* _SELECTED TEXT_:
begin
I've just listened to a broadcast of a show in South Africa where I was one of five finalsit for a short story competition in SaFm (national radio) Express Yourself. I'm now inundated with emails and calls from friends who offer me their heartfelt regrets for not winning the competition. What I did not expect is how most of them interpret the whole thing as being another racial issue. I had thought it was just a literature thing. Most are saying I did not win because black people do not have access to the voting apparatus, and that most black people do not listen to SaFm anyway, at least not for literature shows. This baffled me, since from listening to phoning talk show programs in SaFm it is mostly black people who phone in. “That's for political discussion;” one of my friends put it thus.
For the record, I'm of the opinion that the story that took the prize, The embarrassment of Dead Grandmothers was a worthy winner. It carried itself lightly with fluid language, and certainly grammatical superior than the rest of us. It had humour also, albiet black humour that most black people, like myself, feel too perverse. Dead relatives are not trivial things in my African culture, but that is just cultural idiosyncrasies, besides the stories is fiction, or at least I'd hope.
end
* _ENTRIES SHOWN_:
begin
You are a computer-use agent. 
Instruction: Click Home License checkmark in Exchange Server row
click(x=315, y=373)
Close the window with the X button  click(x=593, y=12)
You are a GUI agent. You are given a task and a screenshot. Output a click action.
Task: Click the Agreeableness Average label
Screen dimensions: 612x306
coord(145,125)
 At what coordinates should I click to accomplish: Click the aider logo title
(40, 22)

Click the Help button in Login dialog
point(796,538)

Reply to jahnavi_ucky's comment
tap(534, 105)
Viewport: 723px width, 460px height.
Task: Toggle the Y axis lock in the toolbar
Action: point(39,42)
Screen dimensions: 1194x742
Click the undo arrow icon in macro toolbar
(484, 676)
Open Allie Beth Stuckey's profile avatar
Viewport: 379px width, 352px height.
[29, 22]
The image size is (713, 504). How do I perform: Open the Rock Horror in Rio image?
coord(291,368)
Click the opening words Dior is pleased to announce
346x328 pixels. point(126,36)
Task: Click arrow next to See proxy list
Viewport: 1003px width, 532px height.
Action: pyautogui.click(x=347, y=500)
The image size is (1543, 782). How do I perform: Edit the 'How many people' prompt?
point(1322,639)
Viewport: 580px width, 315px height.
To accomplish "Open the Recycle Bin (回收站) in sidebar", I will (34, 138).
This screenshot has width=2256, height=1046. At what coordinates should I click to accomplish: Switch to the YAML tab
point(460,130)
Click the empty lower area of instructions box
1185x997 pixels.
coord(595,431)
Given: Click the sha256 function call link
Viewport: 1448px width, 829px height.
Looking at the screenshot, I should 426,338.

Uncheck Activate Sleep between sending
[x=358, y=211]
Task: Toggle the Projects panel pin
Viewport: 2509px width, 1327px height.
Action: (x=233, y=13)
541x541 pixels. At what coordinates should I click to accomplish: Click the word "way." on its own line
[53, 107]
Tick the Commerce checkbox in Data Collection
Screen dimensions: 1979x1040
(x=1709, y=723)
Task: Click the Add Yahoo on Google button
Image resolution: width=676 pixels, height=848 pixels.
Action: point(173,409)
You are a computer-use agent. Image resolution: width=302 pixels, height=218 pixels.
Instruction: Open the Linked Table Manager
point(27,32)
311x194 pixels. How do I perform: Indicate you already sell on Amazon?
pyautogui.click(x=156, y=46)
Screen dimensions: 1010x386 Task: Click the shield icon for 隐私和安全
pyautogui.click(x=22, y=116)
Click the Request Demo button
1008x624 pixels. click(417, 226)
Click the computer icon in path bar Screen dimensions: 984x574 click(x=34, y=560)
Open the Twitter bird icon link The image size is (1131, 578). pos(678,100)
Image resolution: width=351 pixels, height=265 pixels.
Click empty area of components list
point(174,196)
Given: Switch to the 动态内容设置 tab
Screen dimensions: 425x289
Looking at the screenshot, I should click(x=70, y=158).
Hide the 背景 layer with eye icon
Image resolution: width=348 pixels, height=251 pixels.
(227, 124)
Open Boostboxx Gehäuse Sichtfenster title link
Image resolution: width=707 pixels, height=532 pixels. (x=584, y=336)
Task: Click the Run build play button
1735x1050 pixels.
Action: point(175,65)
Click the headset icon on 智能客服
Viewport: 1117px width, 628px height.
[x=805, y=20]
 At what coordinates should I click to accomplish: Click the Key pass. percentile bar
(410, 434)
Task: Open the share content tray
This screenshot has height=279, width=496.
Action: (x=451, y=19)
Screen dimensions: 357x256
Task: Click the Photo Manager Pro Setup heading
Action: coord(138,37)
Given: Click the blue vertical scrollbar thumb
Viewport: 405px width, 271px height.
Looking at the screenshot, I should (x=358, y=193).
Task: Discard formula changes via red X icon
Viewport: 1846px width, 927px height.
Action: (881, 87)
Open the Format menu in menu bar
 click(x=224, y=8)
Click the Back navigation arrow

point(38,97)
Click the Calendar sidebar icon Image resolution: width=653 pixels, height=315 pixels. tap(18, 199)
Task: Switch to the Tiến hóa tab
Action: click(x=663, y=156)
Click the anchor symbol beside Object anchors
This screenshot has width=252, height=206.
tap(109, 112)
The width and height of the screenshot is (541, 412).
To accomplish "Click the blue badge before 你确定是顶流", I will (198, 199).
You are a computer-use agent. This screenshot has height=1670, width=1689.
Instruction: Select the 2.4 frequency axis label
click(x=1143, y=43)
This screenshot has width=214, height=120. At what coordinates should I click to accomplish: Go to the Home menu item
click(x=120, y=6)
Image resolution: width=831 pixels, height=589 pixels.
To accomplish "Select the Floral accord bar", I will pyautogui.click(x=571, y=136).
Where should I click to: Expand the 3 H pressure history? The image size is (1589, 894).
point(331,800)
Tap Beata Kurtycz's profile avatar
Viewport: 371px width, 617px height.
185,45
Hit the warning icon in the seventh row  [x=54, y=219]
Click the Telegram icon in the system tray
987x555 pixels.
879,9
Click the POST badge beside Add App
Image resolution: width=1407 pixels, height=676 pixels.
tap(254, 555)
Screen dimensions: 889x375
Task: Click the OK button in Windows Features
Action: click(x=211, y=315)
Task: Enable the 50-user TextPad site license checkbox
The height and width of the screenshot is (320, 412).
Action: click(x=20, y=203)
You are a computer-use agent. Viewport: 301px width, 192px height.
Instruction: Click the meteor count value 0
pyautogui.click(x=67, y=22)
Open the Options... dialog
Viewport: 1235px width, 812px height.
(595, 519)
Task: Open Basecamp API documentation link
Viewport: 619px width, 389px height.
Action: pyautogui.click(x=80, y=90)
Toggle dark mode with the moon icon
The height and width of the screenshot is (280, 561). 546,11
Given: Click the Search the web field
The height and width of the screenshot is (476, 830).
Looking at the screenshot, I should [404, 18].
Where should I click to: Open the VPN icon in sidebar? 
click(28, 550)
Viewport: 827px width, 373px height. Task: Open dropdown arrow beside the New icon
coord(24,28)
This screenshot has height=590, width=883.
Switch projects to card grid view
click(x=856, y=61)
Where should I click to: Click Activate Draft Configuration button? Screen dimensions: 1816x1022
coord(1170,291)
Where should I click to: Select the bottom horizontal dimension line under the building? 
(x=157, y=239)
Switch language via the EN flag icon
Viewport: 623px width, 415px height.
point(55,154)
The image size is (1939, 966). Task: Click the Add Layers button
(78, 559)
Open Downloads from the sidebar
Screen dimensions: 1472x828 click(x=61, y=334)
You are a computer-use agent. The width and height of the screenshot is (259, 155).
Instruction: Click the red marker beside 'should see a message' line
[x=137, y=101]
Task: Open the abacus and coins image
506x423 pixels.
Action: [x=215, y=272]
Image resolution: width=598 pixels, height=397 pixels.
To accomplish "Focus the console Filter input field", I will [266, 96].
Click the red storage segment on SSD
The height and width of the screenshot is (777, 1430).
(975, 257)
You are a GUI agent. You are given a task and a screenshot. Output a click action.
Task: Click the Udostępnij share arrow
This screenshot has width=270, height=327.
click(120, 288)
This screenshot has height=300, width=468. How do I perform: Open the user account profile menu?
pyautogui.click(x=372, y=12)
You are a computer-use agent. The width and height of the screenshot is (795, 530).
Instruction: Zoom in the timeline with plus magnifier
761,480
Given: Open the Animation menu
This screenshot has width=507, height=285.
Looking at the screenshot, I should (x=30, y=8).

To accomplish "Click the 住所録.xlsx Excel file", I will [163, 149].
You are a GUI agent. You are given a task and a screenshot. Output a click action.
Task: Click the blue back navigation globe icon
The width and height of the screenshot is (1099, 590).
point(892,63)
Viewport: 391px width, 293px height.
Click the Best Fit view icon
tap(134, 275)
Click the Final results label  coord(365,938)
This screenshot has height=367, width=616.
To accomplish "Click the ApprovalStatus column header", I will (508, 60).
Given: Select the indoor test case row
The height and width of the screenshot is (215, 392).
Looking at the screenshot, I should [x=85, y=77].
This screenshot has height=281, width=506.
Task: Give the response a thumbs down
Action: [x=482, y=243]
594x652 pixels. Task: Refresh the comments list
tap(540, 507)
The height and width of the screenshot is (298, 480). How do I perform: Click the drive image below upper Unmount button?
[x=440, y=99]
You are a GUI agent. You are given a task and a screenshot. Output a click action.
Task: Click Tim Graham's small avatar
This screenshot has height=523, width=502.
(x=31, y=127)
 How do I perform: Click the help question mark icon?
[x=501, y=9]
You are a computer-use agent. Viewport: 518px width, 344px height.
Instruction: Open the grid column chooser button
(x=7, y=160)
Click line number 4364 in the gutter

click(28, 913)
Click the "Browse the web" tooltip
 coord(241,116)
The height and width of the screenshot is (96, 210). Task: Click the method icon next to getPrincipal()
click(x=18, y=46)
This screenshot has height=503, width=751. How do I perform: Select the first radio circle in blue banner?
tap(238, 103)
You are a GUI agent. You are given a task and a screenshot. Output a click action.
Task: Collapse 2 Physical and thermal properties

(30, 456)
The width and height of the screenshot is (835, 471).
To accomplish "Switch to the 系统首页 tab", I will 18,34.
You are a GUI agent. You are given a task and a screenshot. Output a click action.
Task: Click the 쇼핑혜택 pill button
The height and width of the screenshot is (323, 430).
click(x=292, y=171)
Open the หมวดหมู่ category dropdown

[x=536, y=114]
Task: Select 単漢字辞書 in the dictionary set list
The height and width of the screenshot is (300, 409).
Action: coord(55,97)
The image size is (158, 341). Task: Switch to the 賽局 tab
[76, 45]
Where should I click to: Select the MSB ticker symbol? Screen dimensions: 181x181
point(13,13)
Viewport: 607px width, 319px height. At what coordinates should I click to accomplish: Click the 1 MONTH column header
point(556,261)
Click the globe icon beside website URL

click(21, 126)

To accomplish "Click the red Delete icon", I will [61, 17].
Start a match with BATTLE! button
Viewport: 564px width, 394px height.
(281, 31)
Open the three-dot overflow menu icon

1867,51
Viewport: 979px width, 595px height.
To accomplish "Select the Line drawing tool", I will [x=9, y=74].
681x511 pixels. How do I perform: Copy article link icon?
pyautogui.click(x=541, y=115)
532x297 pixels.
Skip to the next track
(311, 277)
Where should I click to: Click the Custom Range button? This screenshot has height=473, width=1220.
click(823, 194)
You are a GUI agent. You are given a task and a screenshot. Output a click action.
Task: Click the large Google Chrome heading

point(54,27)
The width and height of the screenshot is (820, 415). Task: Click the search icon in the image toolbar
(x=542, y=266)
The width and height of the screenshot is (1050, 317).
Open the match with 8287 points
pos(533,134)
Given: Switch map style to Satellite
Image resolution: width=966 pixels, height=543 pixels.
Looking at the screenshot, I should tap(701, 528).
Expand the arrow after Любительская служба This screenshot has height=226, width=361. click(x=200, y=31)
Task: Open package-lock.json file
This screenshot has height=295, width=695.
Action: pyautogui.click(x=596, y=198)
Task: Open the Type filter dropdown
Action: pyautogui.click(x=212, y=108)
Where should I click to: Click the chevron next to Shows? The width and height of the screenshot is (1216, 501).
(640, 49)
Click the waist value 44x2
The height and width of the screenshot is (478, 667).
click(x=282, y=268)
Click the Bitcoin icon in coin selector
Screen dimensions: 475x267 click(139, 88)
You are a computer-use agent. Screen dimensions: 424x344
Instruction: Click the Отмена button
end
* _WRITTEN TASKS_:
A: Decide whether each statement below agrees with the piece about the short story competition, answering yes or no and quoting the deciding words of that piece exactly. (i) Most of the writer's friends read the outcome as a racial issue. (ii) The writer thinks the winning story did not deserve the prize. (iii) The writer has heard that it is mostly black people who phone in to SaFm talk shows.
B: From the piece about the short story competition, extract the passage starting at "I've just listened" and ending at "put it thus.".
C: Write what comes next in the piece about the short story competition, picking up after its final sentence.

* _TASK-BY-TASK RESULTS_:
A:
(i) Yes: "What I did not expect is how most of them interpret the whole thing as being another racial issue."
(ii) No: "I'm of the opinion that the story that took the prize, The embarrassment of Dead Grandmothers was a worthy winner."
(iii) Yes: "from listening to phoning talk show programs in SaFm it is mostly black people who phone in."

B:
I've just listened to a broadcast of a show in South Africa where I was one of five finalsit for a short story competition in SaFm (national radio) Express Yourself. I'm now inundated with emails and calls from friends who offer me their heartfelt regrets for not winning the competition. What I did not expect is how most of them interpret the whole thing as being another racial issue. I had thought it was just a literature thing. Most are saying I did not win because black people do not have access to the voting apparatus, and that most black people do not listen to SaFm anyway, at least not for literature shows. This baffled me, since from listening to phoning talk show programs in SaFm it is mostly black people who phone in. “That's for political discussion;” one of my friends put it thus.

C:
I've created this blog for people who want to take the argument further to have a platform of interacting with each other. I would love to reproduce the letters I received from my friends here but cannot do so for now since they were written in confidence and thus I still need their permission to do so. Meantime the five stories can be viewed at www.safm.co.za for those who are interested. Read them and then perhaps we can discuss the issue further.
Keep up the faith,
Mpush
1 comment:
Welcome to the Blogosphere! Here's hoping that others join the conversation.
Cheers!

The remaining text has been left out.